Blockchain and Machine Learning – The Perfect Combination For Efficient Security
Compared to centralized systems, blockchain has proven to be a more secure form of technology over the years. By decentralizing storage and enabling peer-to-peer data transfer, web3 has reinvented digital safety. Despite the achievements, there’s still room for improvement. One way to ensure a more efficient security architecture is by combining the power of blockchain and machine learning.
To ascertain how well these systems will complement each other, we need to examine them separately. As such, we can understand their benefits and unique selling points.
There is an earlier content where we discussed the process of cryptocurrency software development. In that post, we thoroughly broke down everything anyone needs to know about blockchain. Tectum encourages readers to revisit that article and learn about the essentials of decentralized technology.
What is Machine Learning?
Machine learning is the process of using algorithms and statistical models development and application of computer systems that are able to initiate commands without human interference. In simpler terms, this involves creating computers that can function more autonomously without the involvement of human beings.
For example, let us look at the Google Image Search. This system has been designed to recognize images of a person, place, animal, or thing regardless of the angle or shade of the picture. It is such that the search engine automatically gives users results.
For a better understanding, let us look at the literal meaning of the term “machine learning.” In literal terms, it means teaching a computer to acquire knowledge through study or experience. It is such that there will be noticeable changes in the behavior of that machine.
Machine learning involves programming a machine to think and act on its own. Not to worry, this is not like what you watch in horror movies. Computers are programmed with algorithms and models to act along specific lines. So, no! Machine learning will not teach computers to overthrow humans.
How Can Blockchain and Machine Learning Improve Security in Web3?
Now that we understand how machine learning works, it is easier to correlate how well it will work with blockchain technology to further strengthen security.

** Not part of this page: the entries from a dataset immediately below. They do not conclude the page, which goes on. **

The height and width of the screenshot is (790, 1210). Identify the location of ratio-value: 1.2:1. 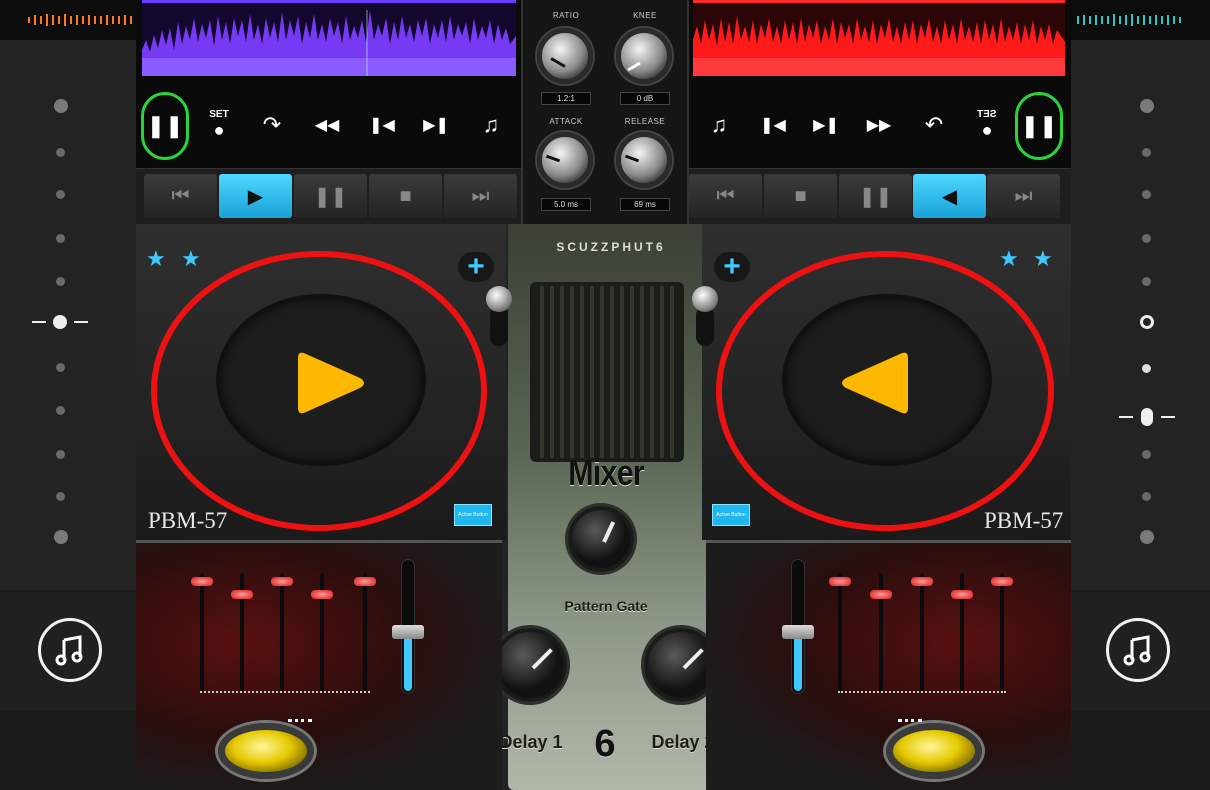
(566, 98).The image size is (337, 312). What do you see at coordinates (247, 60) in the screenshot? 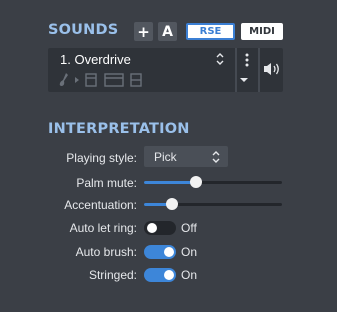
I see `more-menu-icon` at bounding box center [247, 60]. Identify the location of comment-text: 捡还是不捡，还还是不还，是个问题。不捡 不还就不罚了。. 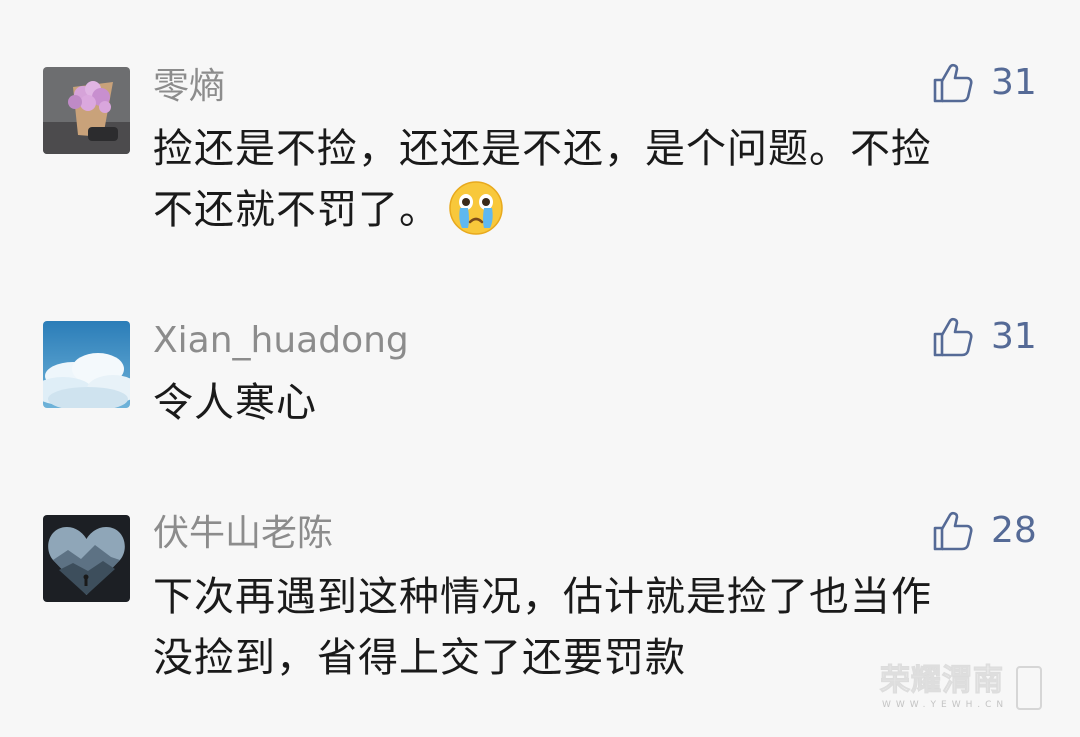
(583, 180). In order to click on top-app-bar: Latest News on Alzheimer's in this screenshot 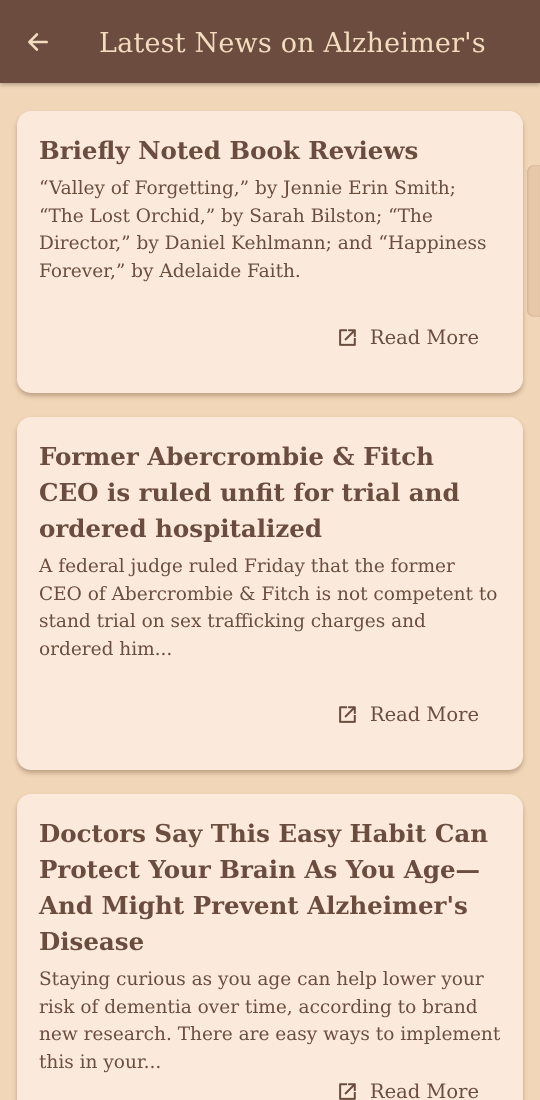, I will do `click(270, 42)`. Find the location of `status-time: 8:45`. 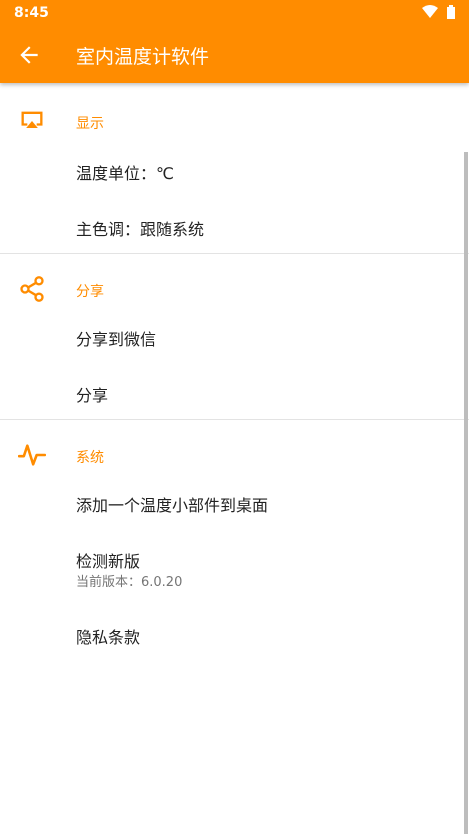

status-time: 8:45 is located at coordinates (32, 13).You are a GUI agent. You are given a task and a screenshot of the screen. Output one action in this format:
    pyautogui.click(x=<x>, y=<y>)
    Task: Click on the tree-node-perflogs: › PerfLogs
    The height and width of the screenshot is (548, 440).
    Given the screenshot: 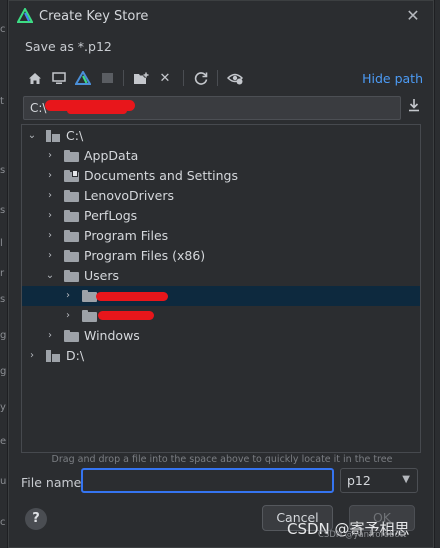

Every form of cybersecurity vulnerability banks on one thing – the human being operating the computer. There is a saying that the strongest network is only as strong as its weakest link. Unfortunately, human beings have proven to be that medium through which cybercriminals access very safe data architectures.
A good example is phishing scams that exploit human emotions to gain access to systems. Imagine a process where the computer can efficiently run independently without human interference.
Some blockchains still use DAOs to manage their networks and permit the transfer of funds. Users are “proxy owners of tokens, as the DAO makes the decision on what should happen or not. These systems demand that a certain percentage of members in the autonomous organization pass a vote of confidence to affirm an action. This means that a hacker gaining control of DAO accounts can approve or withhold funds if they want.
With machine learning, these networks can become like Tectum – the fastest blockchain. Tectum SoftNote Bill utilizes a trustless system that is built on smart contracts and blockchain technology. The system automatically approves and rejection transaction requests depending on whether the prerequisite conditions are met.
The Possibilities of This Combination
Blockchain bridges are one area that needs the support of machine learning to function more efficiently. Besides attacking individual wallets, hackers now target bridges that enable the transfer of tokens from one particular network to another. This is because most networks use human validators to process these types of transactions.
Cybercriminals simply try to gain control of the required percentage for approving transactions. Once they do that, these malicious individuals simply transfer tokens in mass to a noncustodial wallet like Metamask. From there, they proceed to sell the cryptocurrencies on a decentralized exchange where the funds are almost untraceable.
Blockchain firms can utilize machine learning to build more secure transaction bridges. These systems can learn the signs of an unusual activity that will occur when hackers take control of a bridge. The blockchain company can program the system to reject such transaction requests, demand further authentication or shut down the node when it notices similar signs.